Relationship with God requires time. You dont expect that by believing in God, problems would be miraculously disappear or you would have good luck all the time. Life is not an easy sail. Pain, tears, sweat, suffer are indispensable elements in our life. By believing in God one should think in such a way that with God by your side, you gain confidence and power to improve yourself daily in hope with countering those difficulties in life. People always believe that their voice to God was not heard, their effort was not rewarded by God and their prayers were futile. I never felt that way because by believing in God, i get to improve my relationship with God and my spiritual life, emotional quotient. Having God by your side in every actions, give you the initiative to reflect yourself and  be a better person day by day. You will not see the results immediately. However, you must believe in God that every test set by God mould you into someone who will excel in life. That's the reward.

Thursday 16 August 2012

Source of Strength in Life

I would say most of my coursemate survive an entire semester based on 100% cheat and fraud on every test, quiz, etc. By the time exam period is over, they would say they want to release their huge stress load despite not making a good effort i would say. Even if, they do study, they would still be stressful. But in end, how much have they learn through the stressful study remains a question mark.

People easily resort to cheating whenever they face difficulties. They are either a coward or being kiasu. Some people who never put in effort and accept their destiny, I have much more respect for this kind of person. I believe in what you get in proportional in what you put in. People who view in different perspective may disagree.

Even if they have time to prepare themselves for the difficulties, they would still not put in a better effort because they know they can cheat. There is always a shortcut they can take. Even if you claim that you put in enough effort and didnt not get the intended result, you should put in more effort. This is the way of improving. Human face steep learning curve every day in my opinion. To reach a state to be completely unfazed and resist the devil that taunted you to cheat requires high mental strength, self confidence and the power of faith. How much stress, tension, pressure, agony, setbacks faced are beyond words to describe. Despite all these difficulties, one should not stop himself from trying hard. I faced a situation where everyone circling me are happy with cheating and i persist in integrity because i made a promise to God. I always set knowledge and integrity as a priority and results are just decoration that is useful for one small  occasion. No one really care about how much you score in future career. It boils down to what your knowledge can help. My friend prove me that and i always look up to him. I faced countless disappointment in life and i accept it and also improve myself daily to prevent that from happening. To be successful, you have to learn to accept failure and i managed to accept failure. Integrity in my frontline and when i have a difficult question that i cant answer, i would choose accept it despite people are being happy to cheat. I believe success is just one step ahead of me.

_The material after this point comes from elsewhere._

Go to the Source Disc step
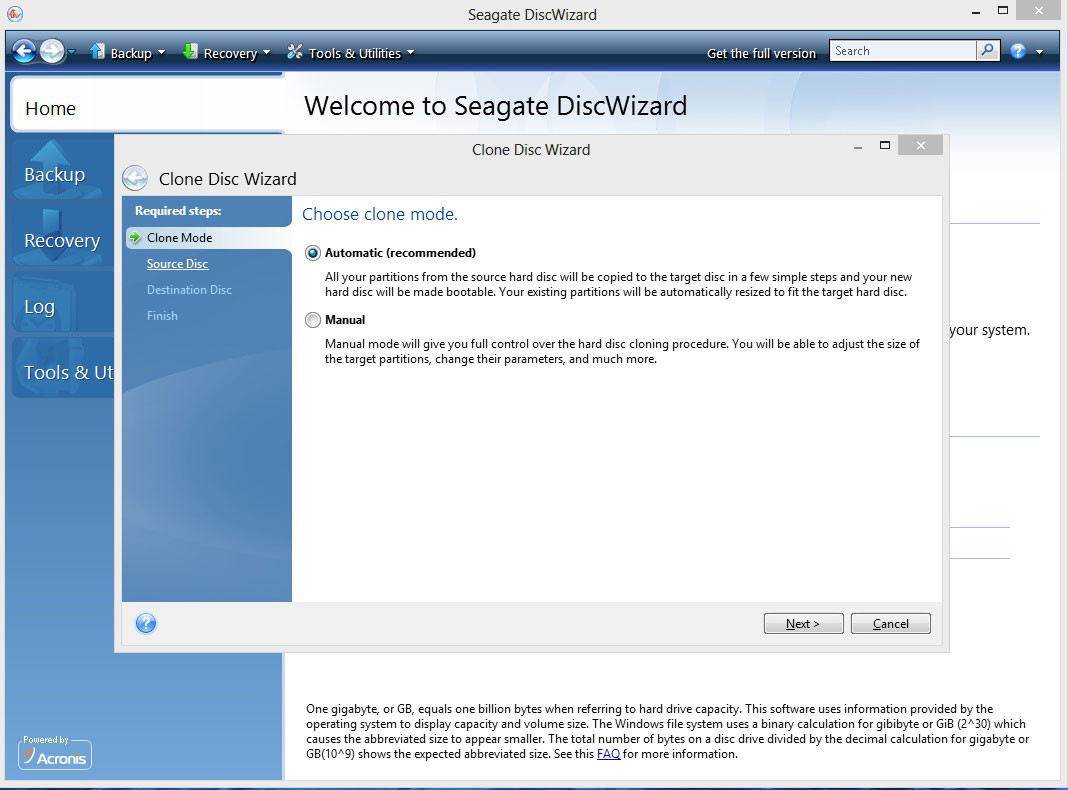This screenshot has height=790, width=1068. tap(177, 264)
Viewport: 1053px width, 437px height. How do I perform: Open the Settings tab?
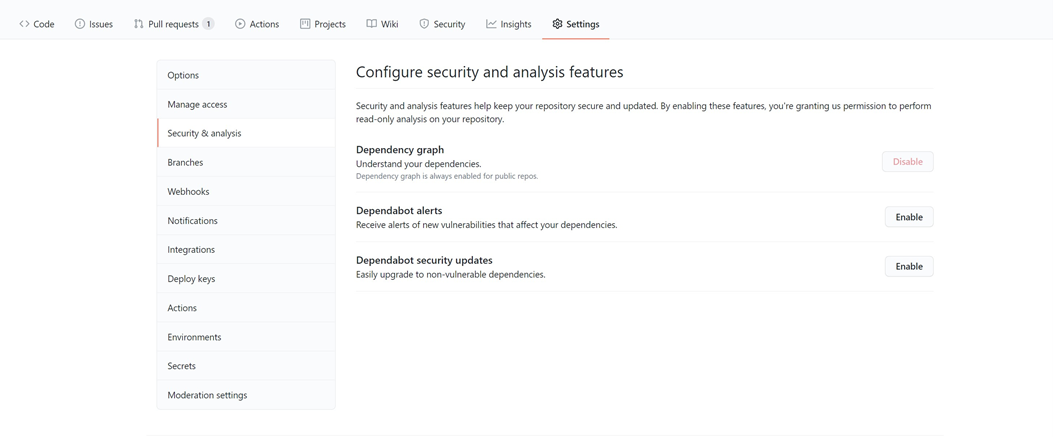click(x=576, y=24)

In the past, i seek for inner principle set in my life to help myself to get through all the troubles. I always have a voice in me that tells me what is bad and not to do it despite the temptation. I live a life with principles. It is not until i face uphill challenge that i know that this kind of strength in me wouldnt take me far. I have a breakdown and my productivity decreases. It was the hardest challenge in my life that challenge both my physical condition, mental strength and emotional burst. It was 12 August 2012. Never i have ever in my life felt so weak and powerless. I started hyperventilation and met someone while passed out. It was a man with a white robe and he hug me. I never get to see his face and I saw a dead flower bloomed in front of me. I made a promise with him that i will have Him beside of me in every action i have. I think i finally found a new strength that i can tap in for my life. However, every new method takes time to practise and i would persevere.